Just a month shy of four centuries ago, a ship carrying the hopes of a new future reached the shores of Plymouth, Massachusetts.
On board the Mayflower II, Plimoth Patuxet Museum‘s chief historian Richard Pickering showed correspondent Nancy Chen the newly-restored reproduction of the ship, which had in its dark hull 102 passengers seeking religious freedom, and a better life.
After a 66-day journey, they arrived in Plymouth in late December 1620, laying the foundation for the beginnings of American democracy.
The Mayflower Compact was the first document to establish representative self-government in Colonial America.
“It certainly shaped the beginnings of our country,” said Michele Pecoraro, the executive director of Plymouth 400, part of a commemoration of the Pilgrims’ legacy, with a collaborator previously missing from past anniversary events.
For the first time indigenous people have been included as partners. “We have Wampanoag board members, we have a Wampanoag advisory committee made up of native people,” said Pecoraro. “So, it is the first real attempt to have a historically accurate and a culturally-inclusive commemoration.”
Chen asked, “Is this something that could have not happened even a generation ago?”
“Yeah, I don’t think this could have happened 20 years ago,” said Peters.
Asked to characterize the events of 400 years ago, Peters said, “It sort of marks the beginning of the end for my people here. It’s important that people understand it so that they can start to be a little bit more humane and compassionate towards our people and the position that we’re in today.”
There are about 3,000 members of the Mashpee Wampanoag Tribe today. The Wampanoag people as a nation had been settled in what’s now Plymouth for as many as 14,000 years.
“We are literally sitting on the land that would have been Patuxet Village in, say, 1614,” Peters said. “They were living, I would like to think, a rather idyllic life.”

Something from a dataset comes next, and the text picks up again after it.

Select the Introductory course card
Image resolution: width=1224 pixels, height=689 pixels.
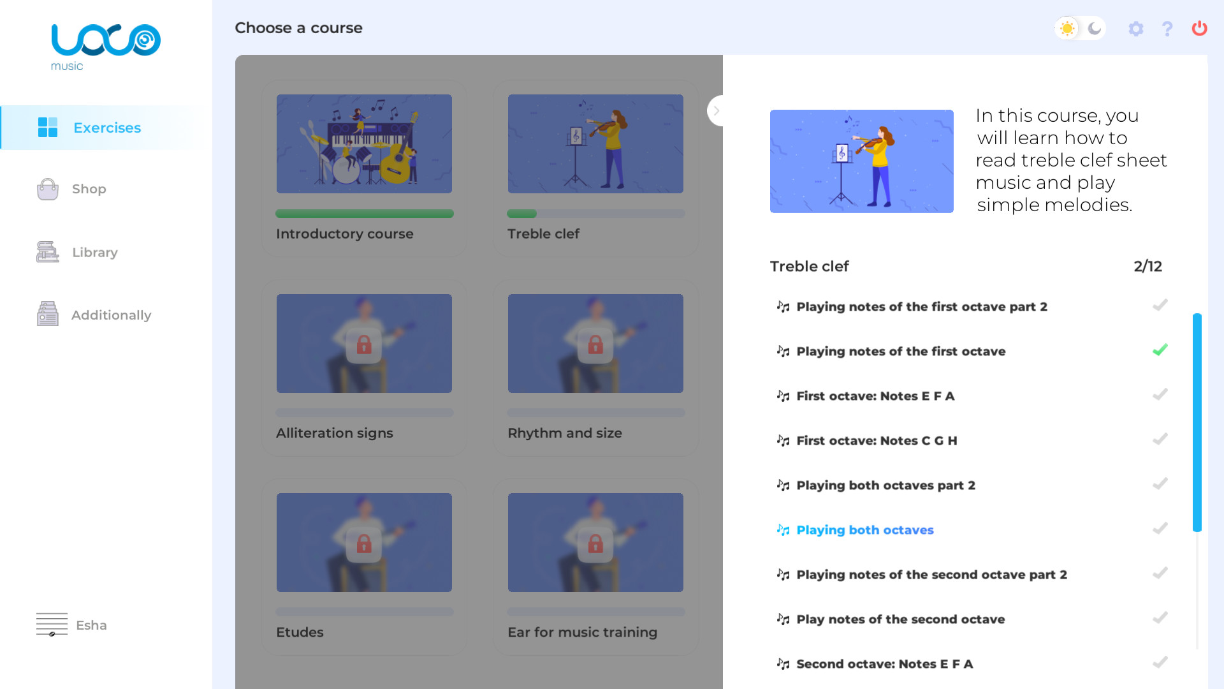(x=364, y=144)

That was until a pandemic shortly before the Pilgrims’ arrival killed as many as 90% of the Wampanoag population. The diseases were brought by earlier Europeans. It was known as the “Great Dying.”
Historian Donna Curtin, executive director of Pilgrim Hall Museum, said, “That’s Plymouth’s story – the village of Patuxet entirely wiped out.”
The Wampanoag people suffered heavy losses, making them more receptive to new alliances.
The two groups came together for a feast of gratitude after that fall’s harvest, what we now call Thanksgiving, and lived side-by-side for 50 years, before war greatly devastated the Wampanoag population and way of life.
The story of what happened after is often forgotten in the tale of Thanksgiving.
“Really so much is left out of history,” said Pecoraro. “Just because it’s written down does not mean that it is, a) completely truthful, and b) the only way of expressing it.”
A goal of Plymouth 400 is to tell that more-inclusive history. But because of the pandemic, organizers have postponed many events until 2021, while also turning some exhibits and conferences virtual.
The partnership spans oceans, a four-nation collaboration: England, Holland, America and Wampanoag Homelands.
Mayflower 400 in the U.K. marks the start of the Pilgrims’ journey, as the persecuted Pilgrims set sail from Plymouth, England, before living for 12 years in the present-day Netherlands. Leiden 400 developed a program named after the town where the Pilgrims lived.
All partners are stressing a more inclusive history.
The legacy of the Mayflower endures today. Some 25 million Americans descend from the Pilgrims on board, including at least nine U.S. presidents.
“That’s something that many people can take rightful pride in,” said Curtin. “That’s part of their background, part of their history, part of their own story. But it doesn’t reflect everybody’s story.”
Event organizers are careful to call it a commemoration rather than a celebration. Still, there are Wampanoag members uneasy about the partnership.
This Thanksgiving also marks the 50th anniversary of the National Day of Mourning, when indigenous people gather in Plymouth to honor their ancestors and mourn their continuing struggles.
Peters will start his day there, before feasting that night, like so many other Americans expressing gratitude.
“If you looked at our Thanksgiving dinner, it would look like probably everyone else’s Thanksgiving dinner,” Peters said. “But what you would hear that’s different is what we give thanks for. And so, we give thanks for our ancestors’ ability to persevere in spite of every obstacle that’s been [placed] in front of them over the past 400 years since the European arrival and the colonization of this country. So, that’s what we give thanks for.”